5-Expand scope of the remuneration committee
The scope of the remuneration committee should be expanded to cover all aspects of remuneration policy on a bank-wide basis with particular focus on the risk dimension. The remuneration committee is responsible to review the compensation philosophy and major compensation programs.
In order to reduce the perceived excessive risk-taking within banks, this committee will also be expected to approve the links between performance targets and pay or bonus schemes. At least half of bonuses should be paid in the form of a long-term incentive scheme.
6-Develop Information Technology (IT) governance
IT governance provides the structure that links IT processes, resources and information to the bank’s strategies and objectives, enhances effective board decision-making and creates greater transparency and accountability. IT governance ensures that related risks are properly identified and managed. The board needs to approve IT expenditures and provide adequate oversight over all aspects of IT governance, including procurement, outsourcing, the efficiency of systems and procedures, IT security, customer data protection and adequacy of anti-fraud and anti-money laundering systems.

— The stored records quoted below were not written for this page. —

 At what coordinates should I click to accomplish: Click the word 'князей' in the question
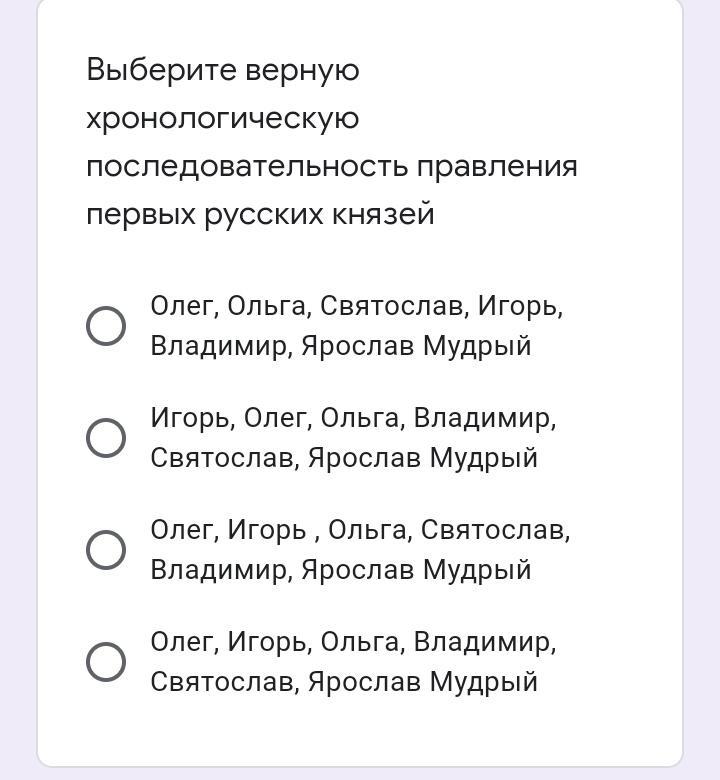pyautogui.click(x=383, y=214)
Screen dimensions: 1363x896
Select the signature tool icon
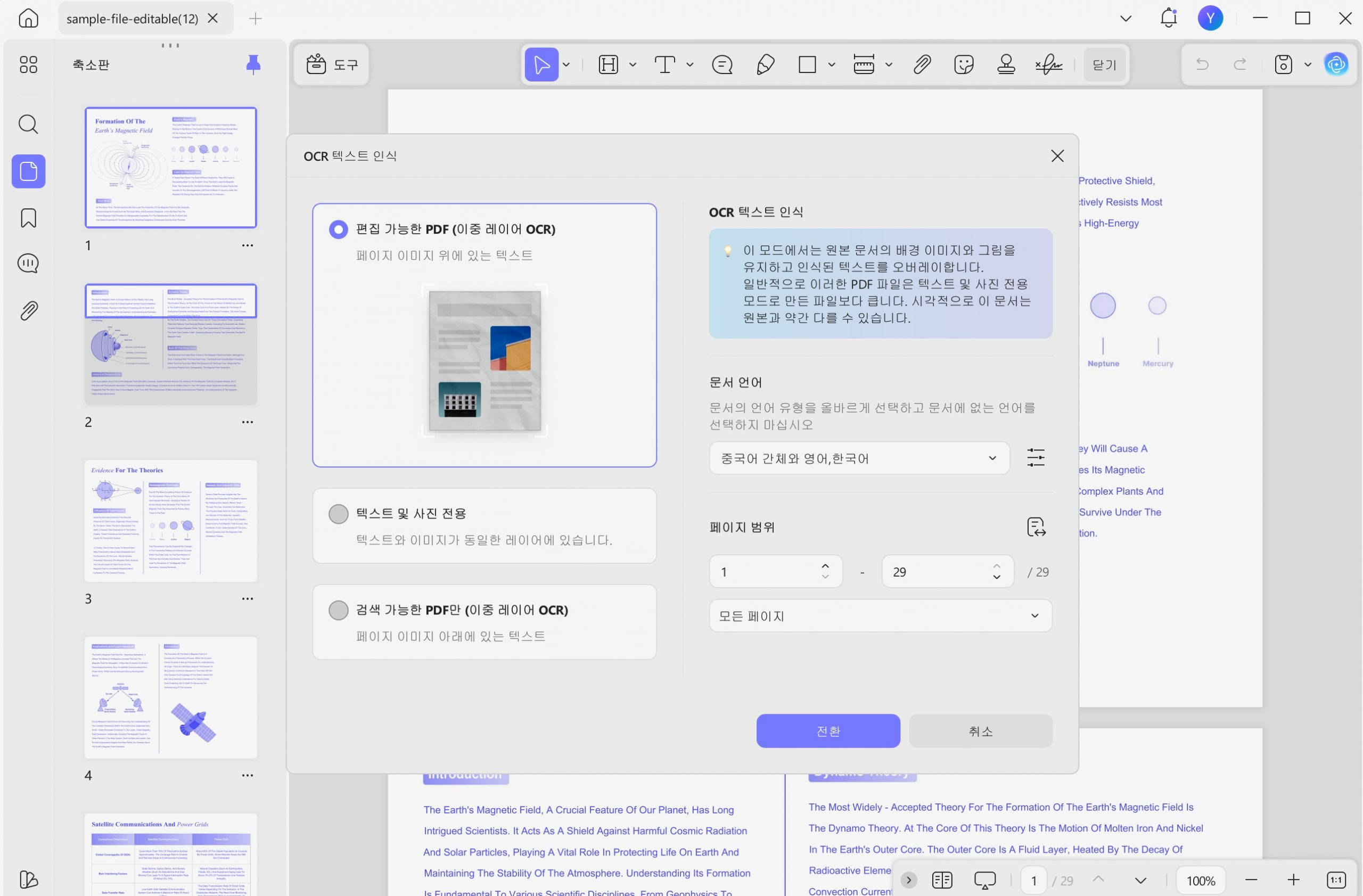[x=1048, y=65]
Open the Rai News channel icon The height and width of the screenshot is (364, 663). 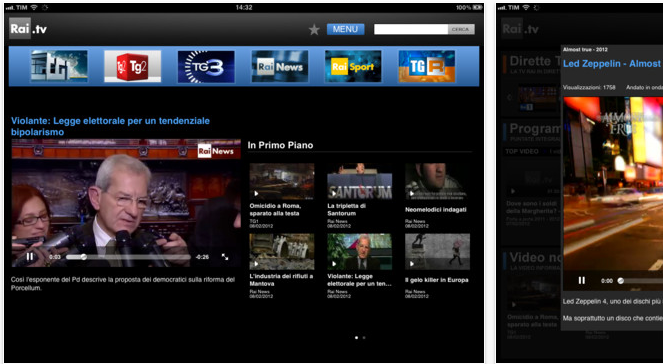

7-Improve efficiency through board evaluation
The board and board committees should be subject to a formal and rigorous performance evaluation with external facilitation of the process every three years. The evaluation statement should either be included as a dedicated section of the chairman’s statement or as a separate section of the annual report, signed by the chairman. Where an external facilitator is used, this should be indicated in the statement, together with their name and other meaningful details for the shareholders.
8-Manage conflicts of interest effectively
Banks should establish information barriers (“Chinese walls”) between the different departments so that decisions by staff in one department are made in ignorance of confidential information available to staff in other departments which might affect their decision. Conflicts by board members or senior executives should be disclosed to the banks’ compliance officer. A good corporate governance practice is to put in place and disclose a conflicts of interest policy.

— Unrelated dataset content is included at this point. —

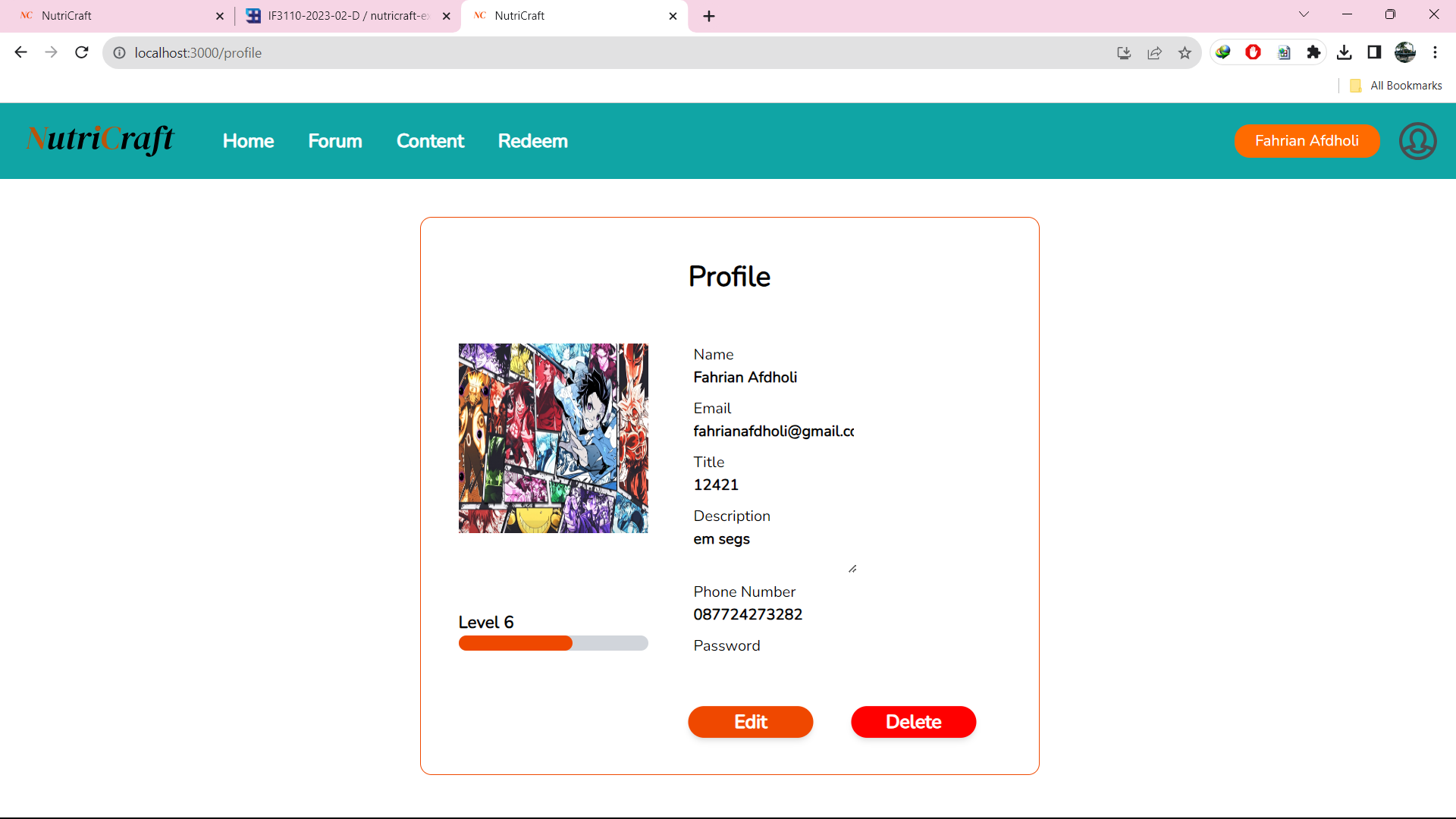1456x819 pixels.
Task: Click the install app icon in address bar
Action: 1124,53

9-Monitor the governance of banks’ clients
It is important for banks that their clients apply the principles of good governance. Banks may consider that it is in their own best interest to check the governance framework and practices of their corporate borrowers. Even in circumstances where a bank cannot directly influence the governance practices of their borrowers, it can have an important influence by “leading by example”.

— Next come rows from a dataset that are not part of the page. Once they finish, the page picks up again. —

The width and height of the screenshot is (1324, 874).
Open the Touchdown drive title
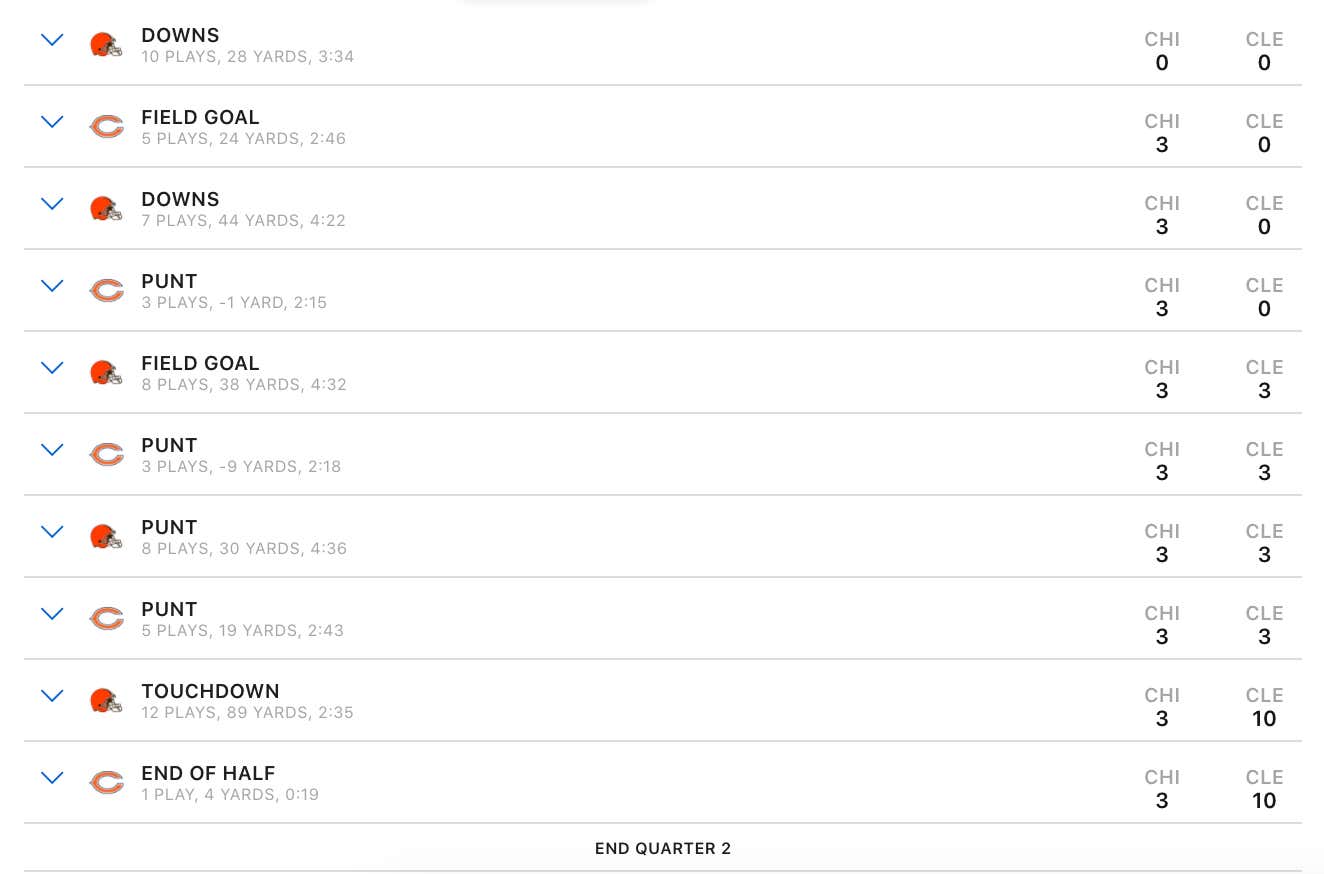coord(210,691)
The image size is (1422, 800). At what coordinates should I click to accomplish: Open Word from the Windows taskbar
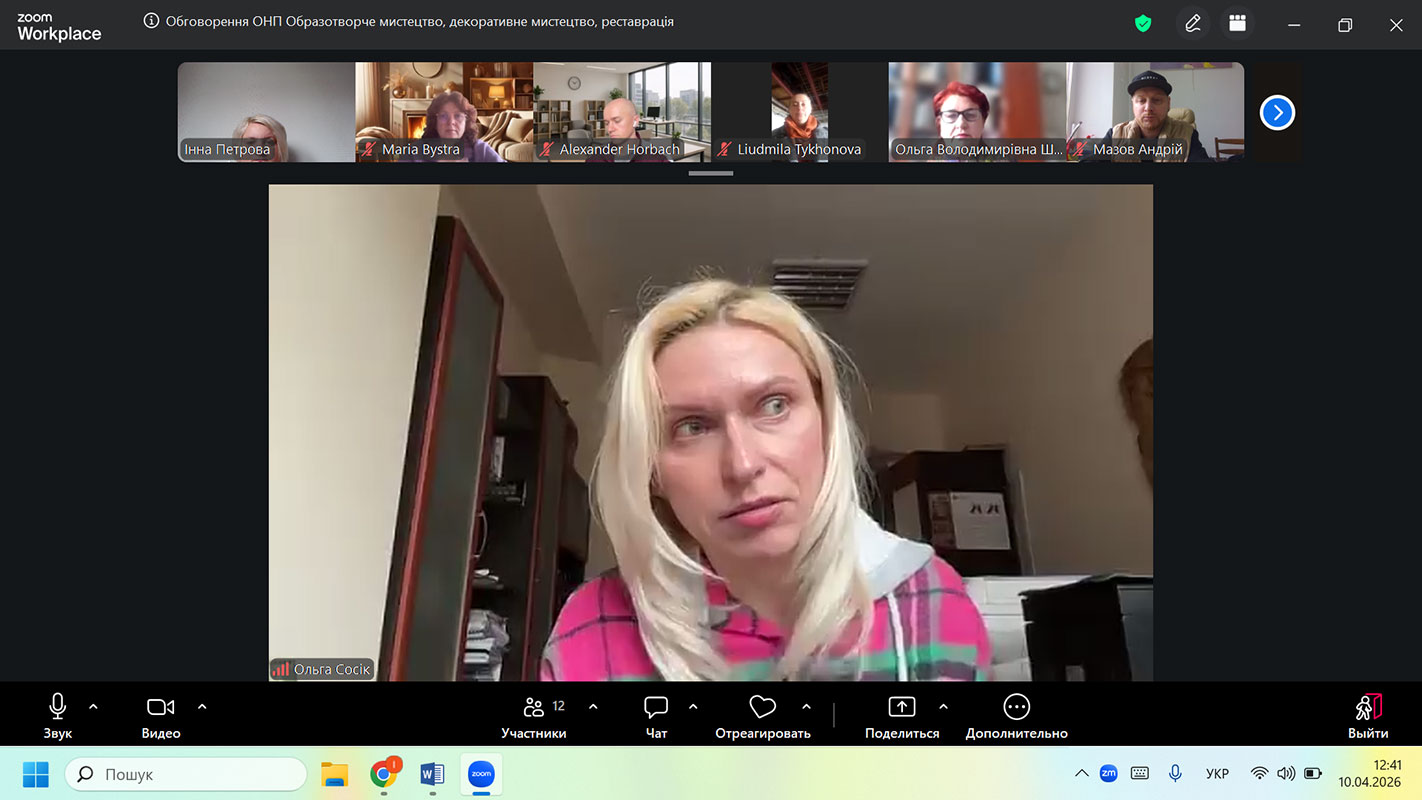(x=432, y=774)
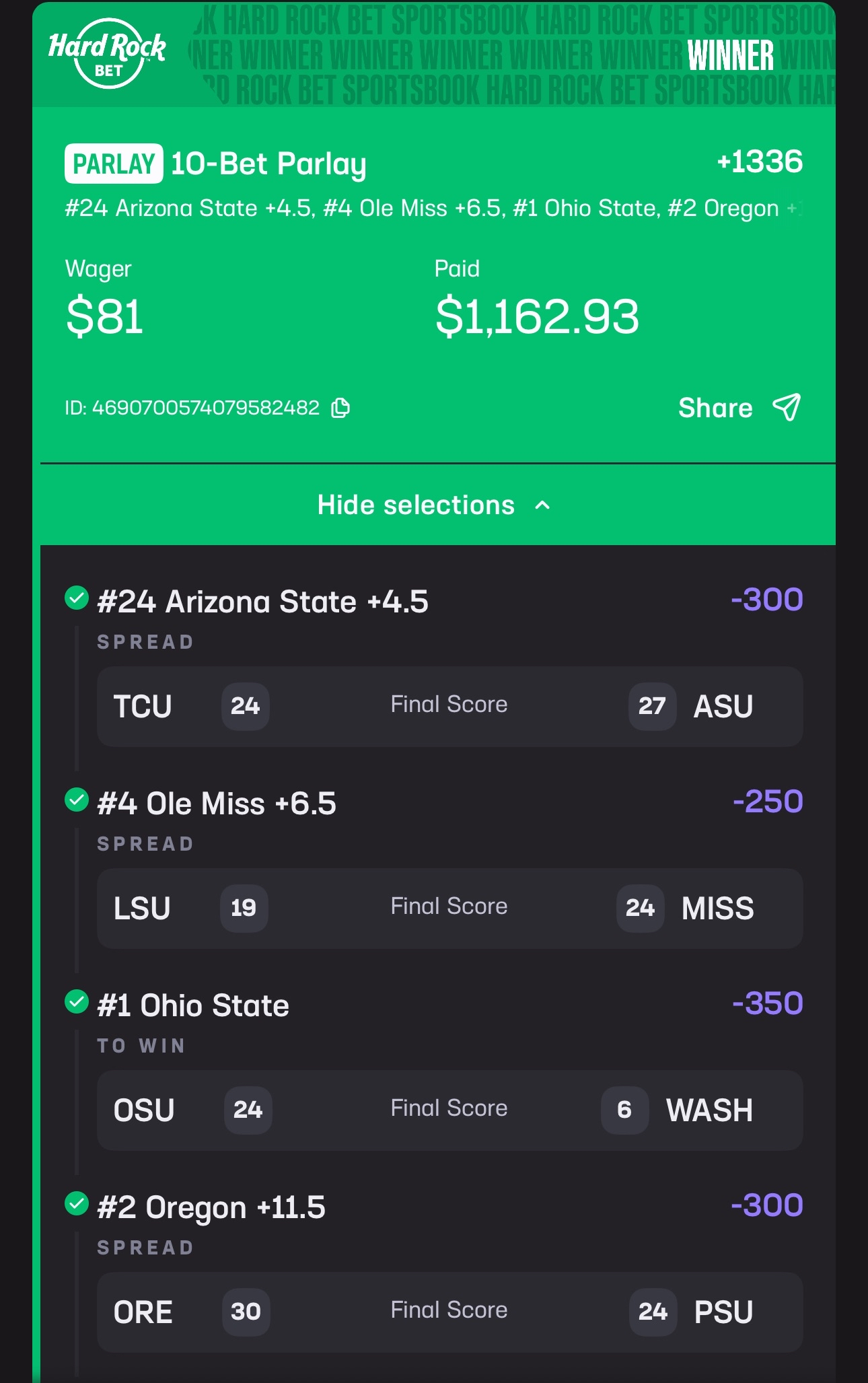Click the green check beside Ole Miss
This screenshot has height=1383, width=868.
[77, 800]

10-Track potential governance failures
Banks should have in place a policy setting out adequate procedures for employees with concerns about the integrity of the bank’s operations or its staff (so called whistle blowing policy). Employees should be able to communicate their concerns with corporate protection from retaliation from the management. The procedure should facilitate the flow of confidential and direct or indirect communication to the board (or Audit Committee) outside the internal “chain of command”. The establishment of proper communication channels would allow bank staff to discuss their concerns in confidence without fear of retaliatory action.
Good corporate governance is crucial for today’s complex and dynamic banking environment to ensure long-term sustainability and trust of stakeholders including regulators, investors, clients and employees. Therefore, it should be cultivated and practiced regularly within banks at board and executive management levels. Remember; Corporate governance is like a muscle, should be exercised or it will atrophy!